Old Man Winter was coming on strong down here in southern Oregon. Waking up to a chilly 33 degrees, I wondered how many climbers would brave the cold on this Sunday morning.
My friend jb, in addition to her other considerable talents, is a trained tree climbing facilitator. Together we headed out to the tiny rural town of Takilma, Oregon, located about 40 miles south of the home of New Tribe. Our destination was a small private school called the Dome School. Twice a year the Dome School hosts a bazaar. This day the school was filled with colorful art and crafts made by inspired folks from all over southern Oregon. The local grade school kids performed songs while musicians strummed along. This was the place to be on this frosty morning.
Outside in the filtered sunlight, jb got the harnesses and gear ready as I set the ropes for the day’s climb. The throwbag deity must have been overseeing my throws—it was one of those days when I was able to will my throws into the right spot. In about fifteen minutes we had five ropes set up for DRT using my new Su Sleeves straight from New Tribe’s good friend Elliot Su in Taiwan.
This was our inaugural climb in this tree. We inspected ground, trunk, and canopy to check the safety of the tree. One of our concerns was that we were climbing an elder Madrone tree whose bark is very delicate and bruises easily. I placed all ropes several feet away from the trunk, so the only climbing being done today would be branch route climbing, eliminating any contact with the Madrone’s fragile skin. Another concern was for the tree’s roots. This tree is located on the school’s playground where a lot of foot traffic falls around and on top of our friend’s feet.
The price of admission for today's climb was for each climber to collect at least one box of leaves per climb. These we spread as mulch under the tree, to comfort the roots and reduce any further soil compaction. The education these kids got was as much a highlight as climbing in the tree. Children were running around with boxes full of leaves and broad healthy smiles on their faces. Laughter accompanied every box of mulch. A magical thing was happening.
The first climb of the day started off with a young ten year old lad who had climbed DRT before. He was the demonstrator and did an excellent job! As the temperature dropped and the climbers ascended, the Dome School Winter Bazaar Tree Climbing event got underway.
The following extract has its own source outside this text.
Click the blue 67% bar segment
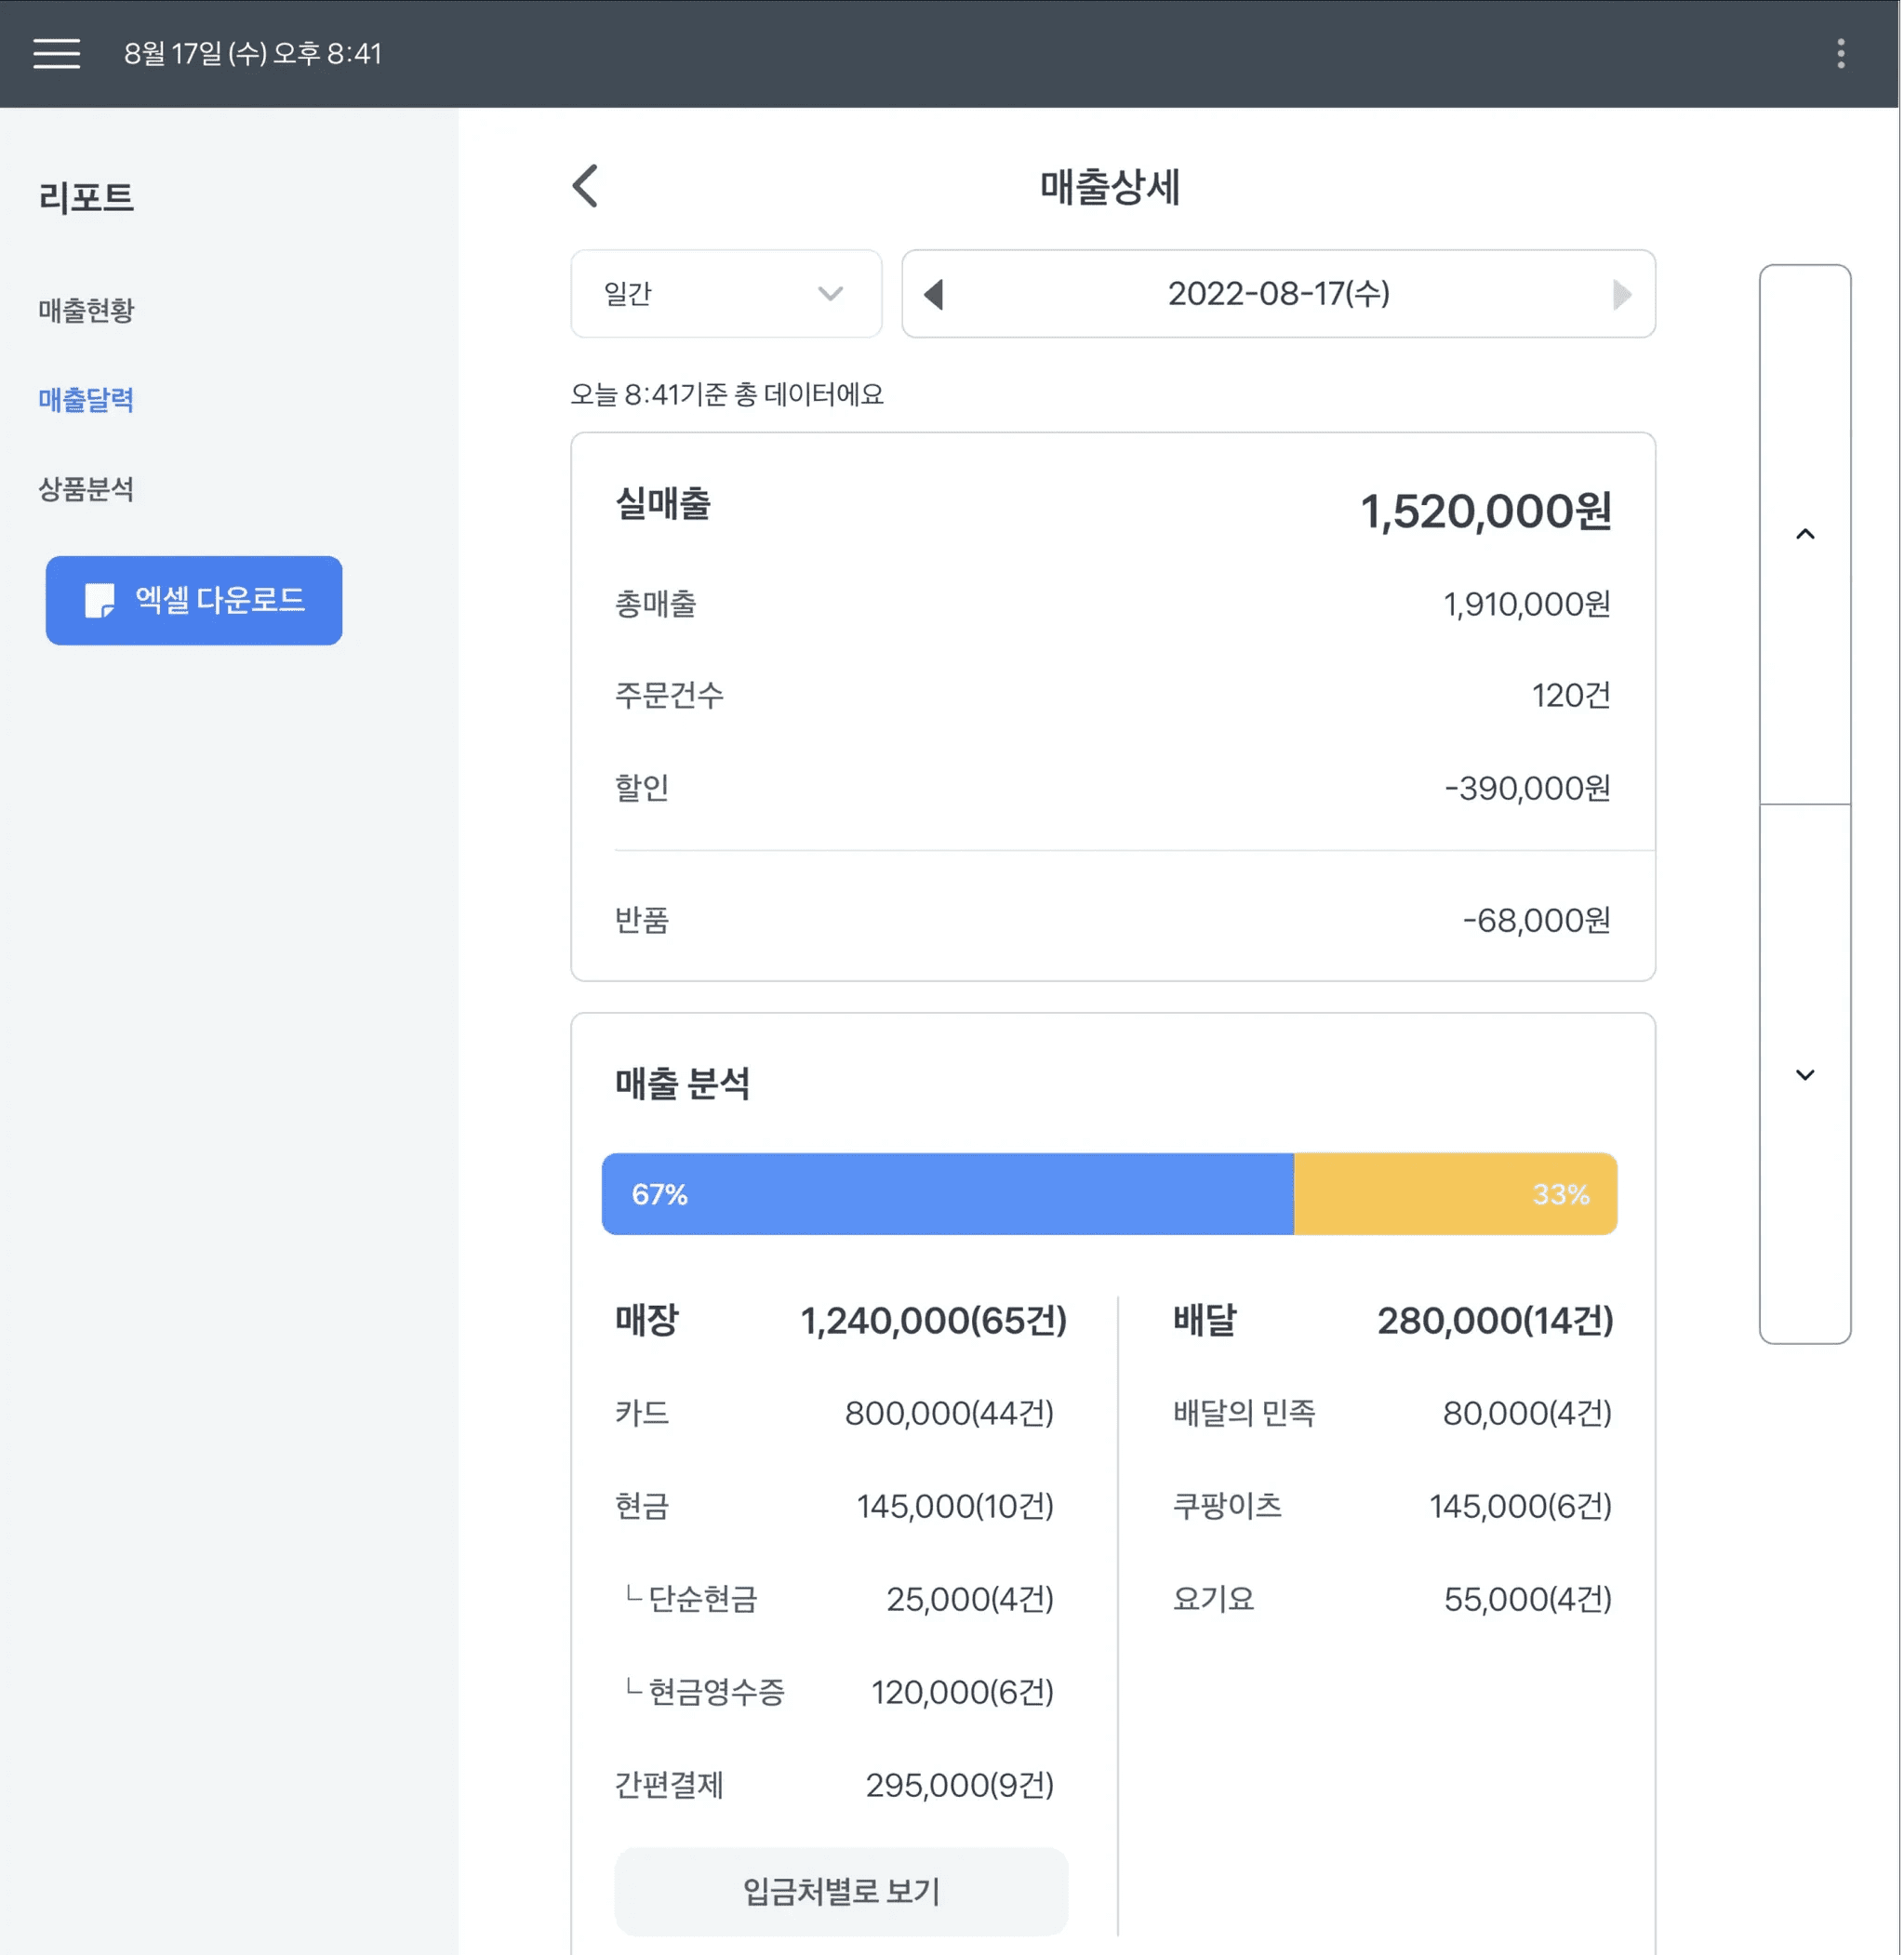This screenshot has height=1955, width=1904. pyautogui.click(x=946, y=1194)
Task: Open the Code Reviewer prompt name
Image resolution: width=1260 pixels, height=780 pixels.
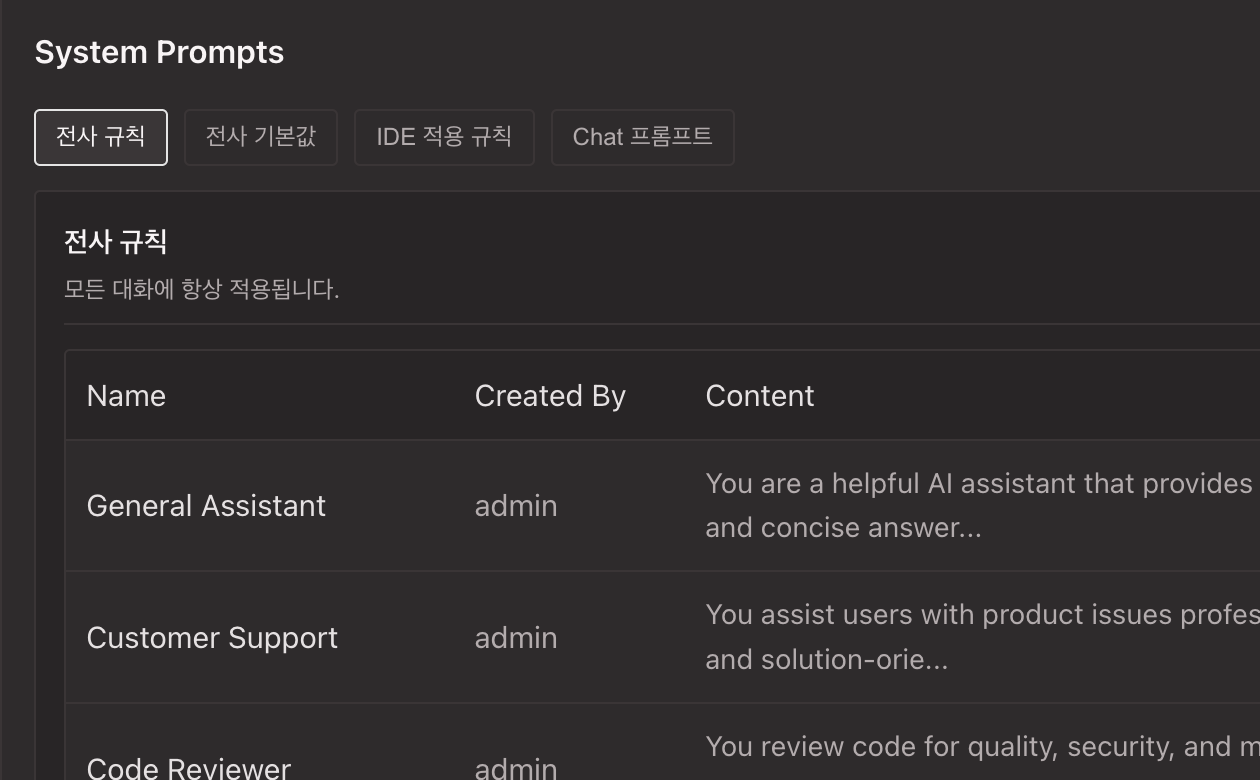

By the end of the day we had over fifty boxes of fresh root protection laid down and scattered around the base of the tree—a winter blanket for this tree. As jb and I packed up the gear and went over to thank the tree, we looked at each other and felt the same emotion—the tree was thanking us for bringing it some love and attention. After saying our thanks and as we walked away, a faint whisper was carried on the winds:
“Protect us and we will protect you. We are one.”